**EXTRACT TO READ**.
+---+

Good morning, and welcome to the First Financial Bancorp. Second Quarter 2019 Earnings Conference Call and Webcast. All participants will be in listen-only mode. [Operator Instructions] After today's presentation, there will be an opportunity to ask questions. [Operator Instructions] Please note, this event is being recorded. I'd now like to turn the conference over to Mr. Scott Crawley, Corporate Controller. Mr. Crawley, please proceed.
Scott T. Crawley
Good morning, everyone, and thank you for joining us on today's conference call to discuss First Financial Bancorp.'s second quarter and year-to-date 2019 financial results. Participating on today's call will be Claude Davis, Executive Chairman; Archie Brown, President and Chief Executive Officer; Jamie Anderson, Chief Financial Officer; and Tony Stollings, EVP Commercial Banking.
Both the press release we issued yesterday and the accompanying slide presentation are available on our website at www.bankatfirst.com under the Investor Relations section. We will make reference to the slide contained in the accompanying presentation during today's call.
Additionally, please refer to the forward-looking statement disclosure contained in the second quarter 2019 earnings release, as well as our SEC filings for full discussion of the Company's risk factors. The information we provide today is accurate as of June 30, 2019. We will not be updating any forward-looking statements to reflect facts or circumstances after this call.
I'll now turn the call over to Archie Brown.

+---+

[Collected data]

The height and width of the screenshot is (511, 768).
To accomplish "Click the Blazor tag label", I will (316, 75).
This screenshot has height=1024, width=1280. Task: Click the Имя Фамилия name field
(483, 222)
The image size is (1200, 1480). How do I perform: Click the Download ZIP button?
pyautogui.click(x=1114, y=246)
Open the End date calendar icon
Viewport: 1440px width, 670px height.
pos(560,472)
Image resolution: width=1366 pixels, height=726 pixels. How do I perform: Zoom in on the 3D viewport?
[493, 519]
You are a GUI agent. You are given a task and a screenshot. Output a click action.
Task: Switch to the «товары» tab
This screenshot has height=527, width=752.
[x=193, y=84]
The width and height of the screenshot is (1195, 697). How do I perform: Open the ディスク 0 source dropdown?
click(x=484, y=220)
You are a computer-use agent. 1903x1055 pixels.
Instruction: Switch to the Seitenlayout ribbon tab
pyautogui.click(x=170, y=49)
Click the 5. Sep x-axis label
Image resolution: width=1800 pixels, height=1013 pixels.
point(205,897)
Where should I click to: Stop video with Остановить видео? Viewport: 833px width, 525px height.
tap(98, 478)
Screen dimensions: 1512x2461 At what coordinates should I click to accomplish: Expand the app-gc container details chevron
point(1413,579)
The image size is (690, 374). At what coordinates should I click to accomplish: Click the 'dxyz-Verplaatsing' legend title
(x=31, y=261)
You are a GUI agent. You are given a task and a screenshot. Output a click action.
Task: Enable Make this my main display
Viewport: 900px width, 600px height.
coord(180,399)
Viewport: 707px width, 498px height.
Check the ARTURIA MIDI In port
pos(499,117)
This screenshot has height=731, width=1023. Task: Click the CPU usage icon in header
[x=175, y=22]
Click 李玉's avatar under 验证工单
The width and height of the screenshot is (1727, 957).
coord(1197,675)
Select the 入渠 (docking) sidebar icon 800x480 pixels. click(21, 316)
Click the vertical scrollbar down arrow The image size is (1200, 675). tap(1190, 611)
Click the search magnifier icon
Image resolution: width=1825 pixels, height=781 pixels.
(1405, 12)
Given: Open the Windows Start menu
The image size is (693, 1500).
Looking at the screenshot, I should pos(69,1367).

+---+

**TASK STATEMENT**. Please repeat the earnings call opening from "Both the press" to "after this call.", word for word. The listing above was drawn from a separate source.

**RESPONSE TO THE EXERCISE**.
Both the press release we issued yesterday and the accompanying slide presentation are available on our website at www.bankatfirst.com under the Investor Relations section. We will make reference to the slide contained in the accompanying presentation during today's call.
Additionally, please refer to the forward-looking statement disclosure contained in the second quarter 2019 earnings release, as well as our SEC filings for full discussion of the Company's risk factors. The information we provide today is accurate as of June 30, 2019. We will not be updating any forward-looking statements to reflect facts or circumstances after this call.